Espessuras e formatos: para chapas finas a médias, ambos funcionam bem; para contornos complexos, o laser tem vantagem. A guilhotina tem limitações para formatos não retos.
Velocidade e custo: a guilhotina costuma ter menor custo por peça em tiragens altas; o laser pode ter custo por peça maior, mas reduz custos de ferramental e de acabamento. Em produção de alto volume de peças simples, a guilhotina tende a ser mais rápida e econômica.
Versatilidade de materiais: o laser corta uma variedade maior de metais com revestimentos, dependendo da máquina. A guilhotina é mais comumente usada para metais ferrosos com espessuras fixas por máquina.

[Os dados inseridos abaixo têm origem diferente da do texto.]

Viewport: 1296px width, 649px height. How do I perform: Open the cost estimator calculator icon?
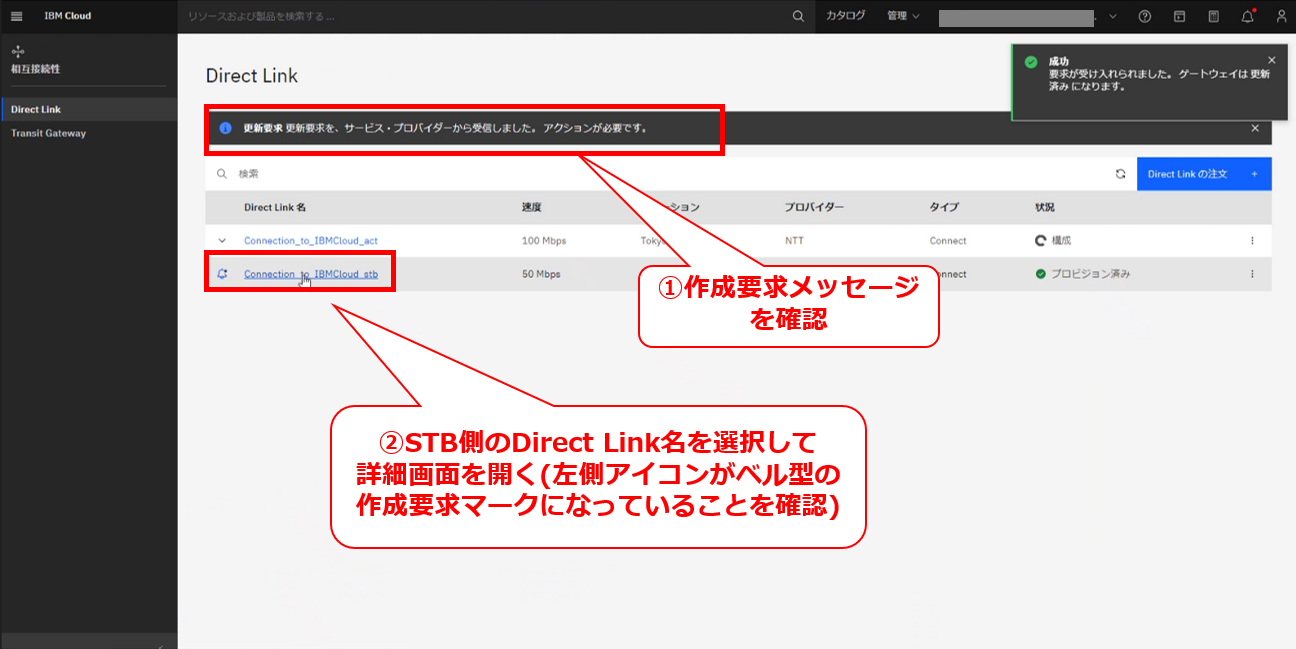click(1213, 17)
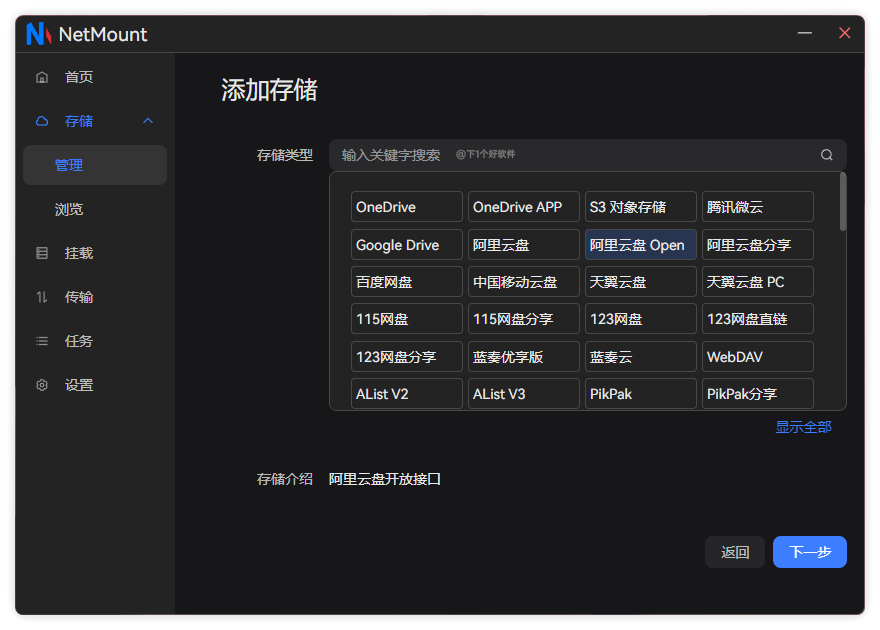Click the NetMount logo icon

click(38, 34)
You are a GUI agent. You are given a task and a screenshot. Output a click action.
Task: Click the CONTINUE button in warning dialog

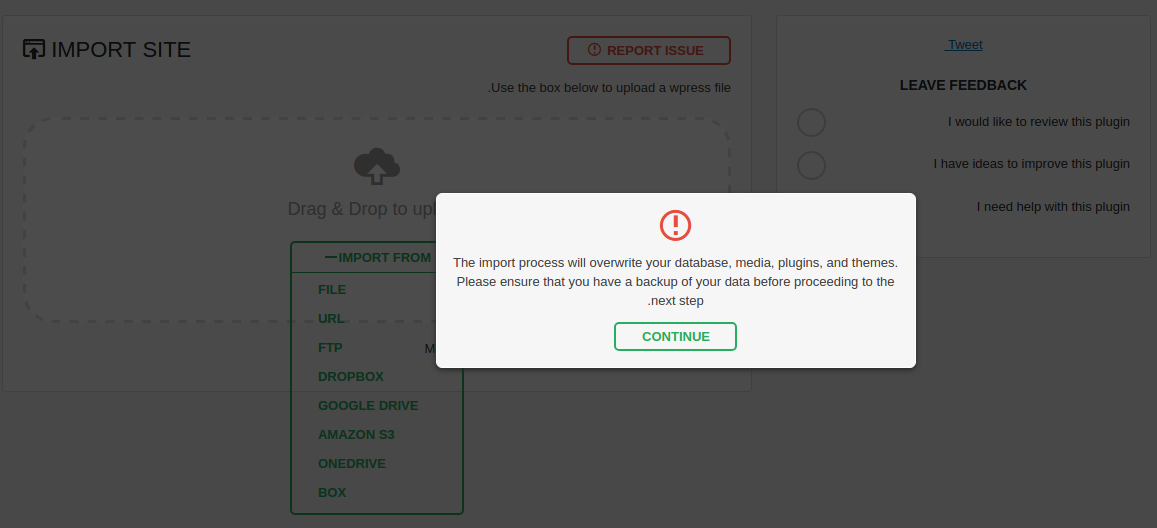pos(675,336)
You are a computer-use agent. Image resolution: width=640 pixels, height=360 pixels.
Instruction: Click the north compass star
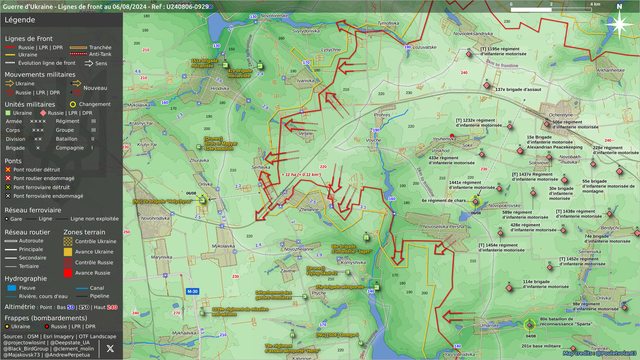click(619, 24)
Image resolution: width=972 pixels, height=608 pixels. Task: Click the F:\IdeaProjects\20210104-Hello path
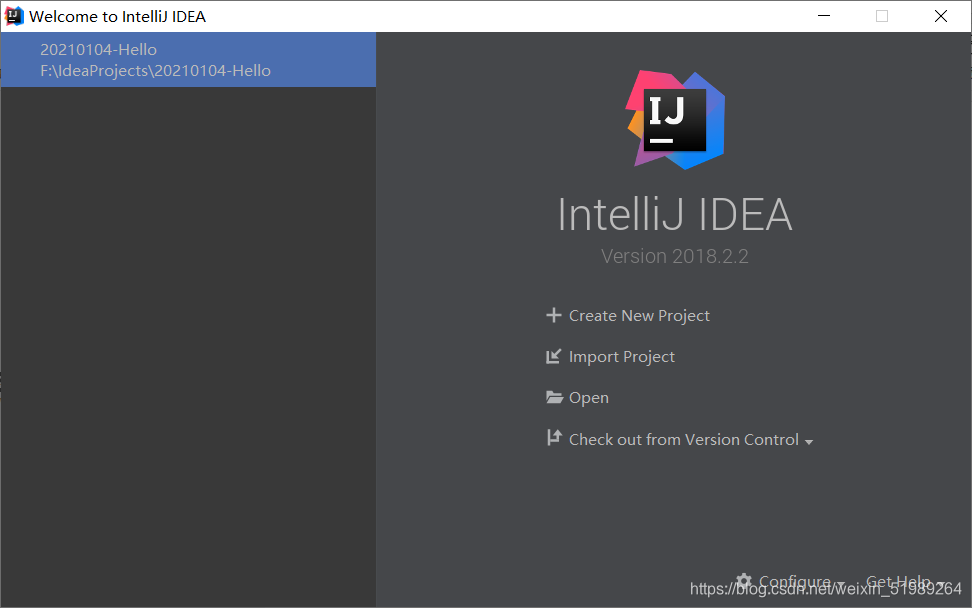156,71
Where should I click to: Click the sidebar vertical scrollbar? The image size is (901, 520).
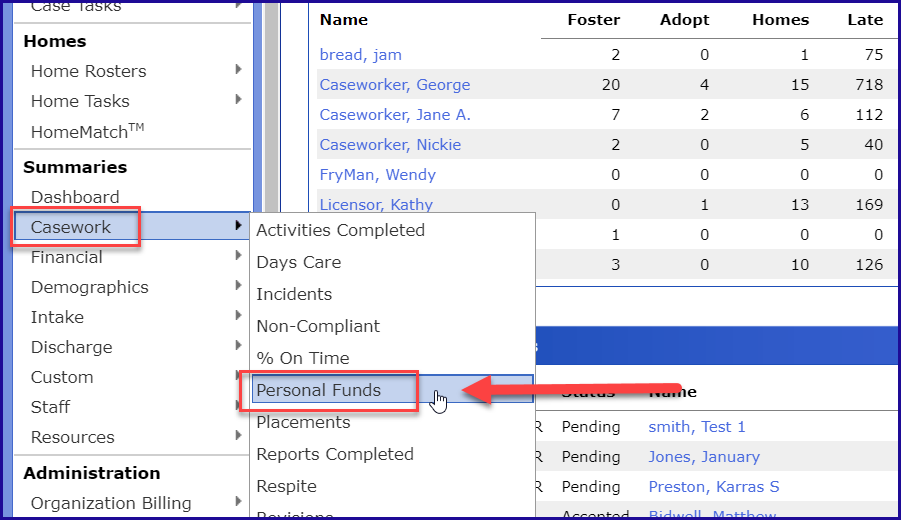pos(272,115)
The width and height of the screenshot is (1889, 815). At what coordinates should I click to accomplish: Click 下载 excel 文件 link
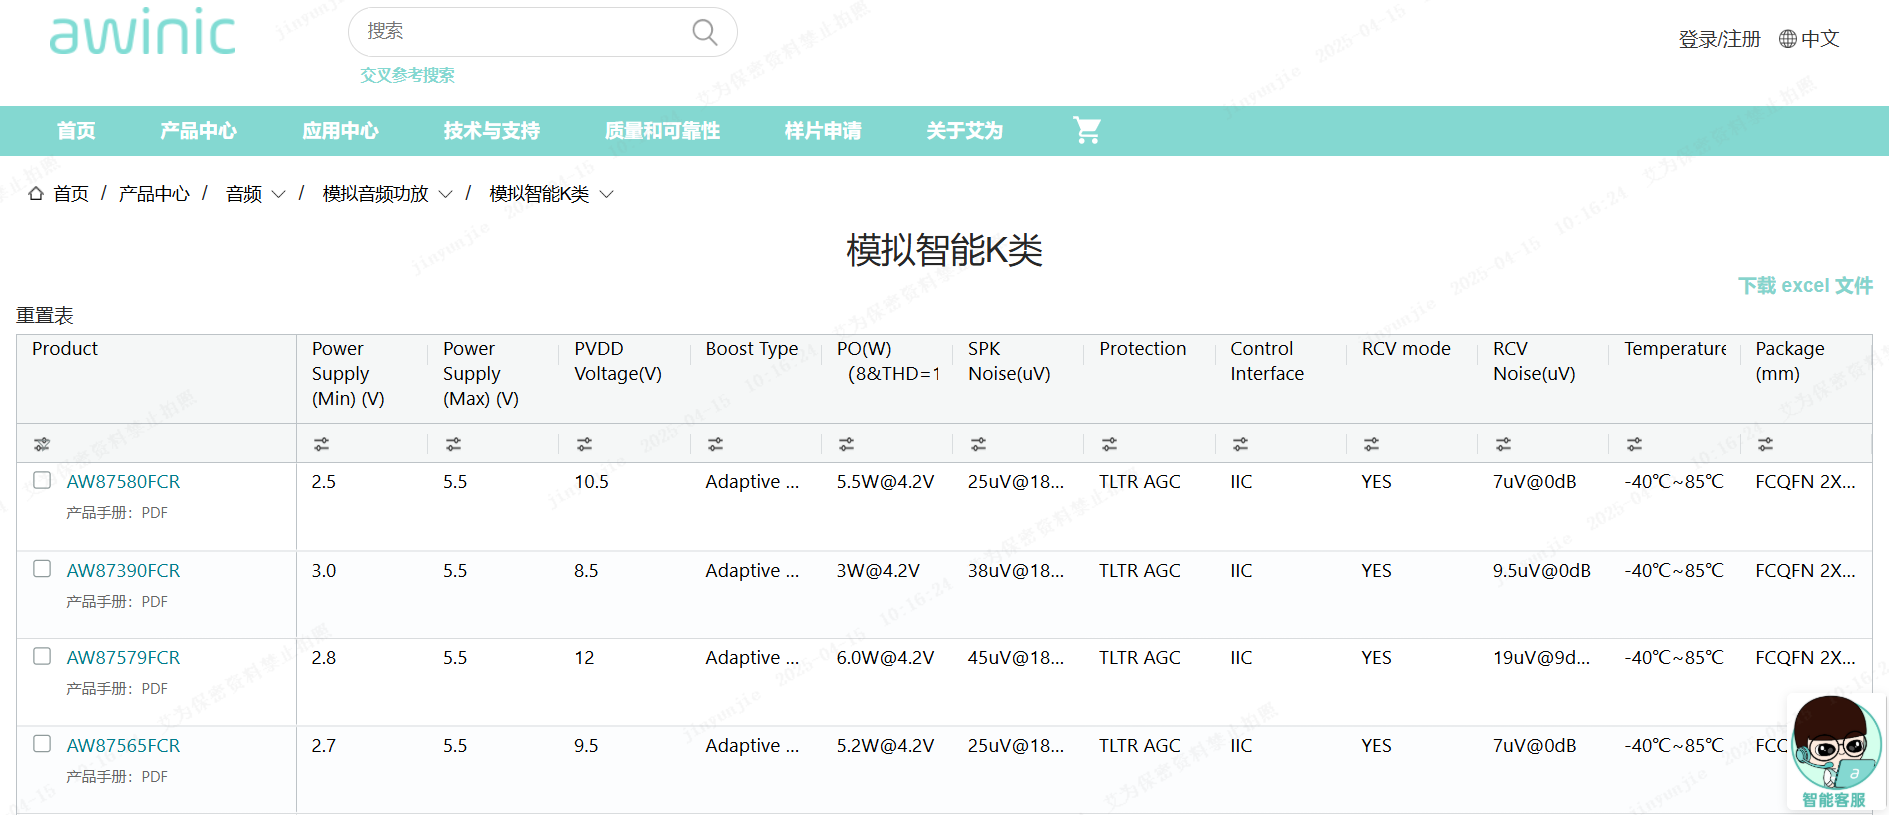click(x=1804, y=286)
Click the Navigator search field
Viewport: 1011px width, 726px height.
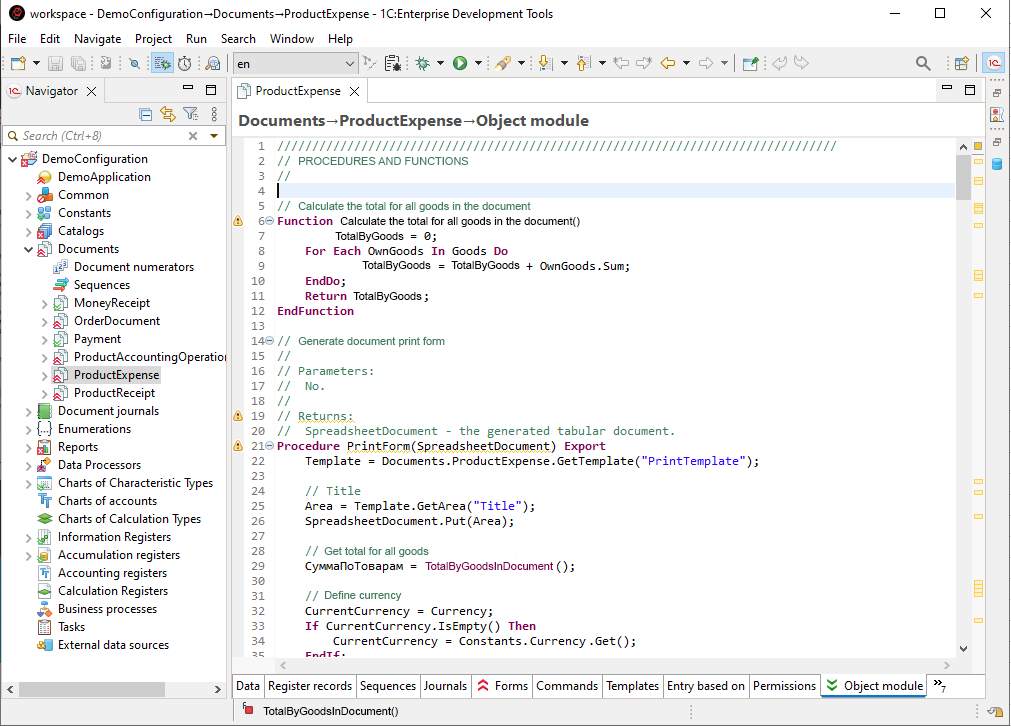tap(100, 136)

Como escolher entre guilhotina e laser para Campinas, Hortolândia e Americana
Antes de decidir, considere:
Volume de produção e espessura do material
Complexidade do corte (reta vs contorno)
Orçamento para aquisição ou terceirização
Requisitos de acabamento e tolerâncias
Espaço disponível e logística
Aplicações locais
Na região de Campinas, Hortolândia e Americana, a escolha entre guilhotina e laser depende da disponibilidade de centros de corte, da proximidade de parques industriais e das demandas dos clientes. Empresas locais costumam optar pelo laser quando é necessário contorno complexo e acabamento de alta qualidade, enquanto a guilhotina permanece forte em produção contínua de peças simples em grande volume.
Conclusão
Ambos os métodos são válidos, cada um com seu conjunto de vantagens. A decisão deve considerar o tipo de peça, o volume, o custo total de propriedade e o prazo de entrega. A proximidade entre Campinas, Hortolândia e Americana facilita o acesso a ambas as tecnologias, com suporte técnico local, treinamentos e assistência.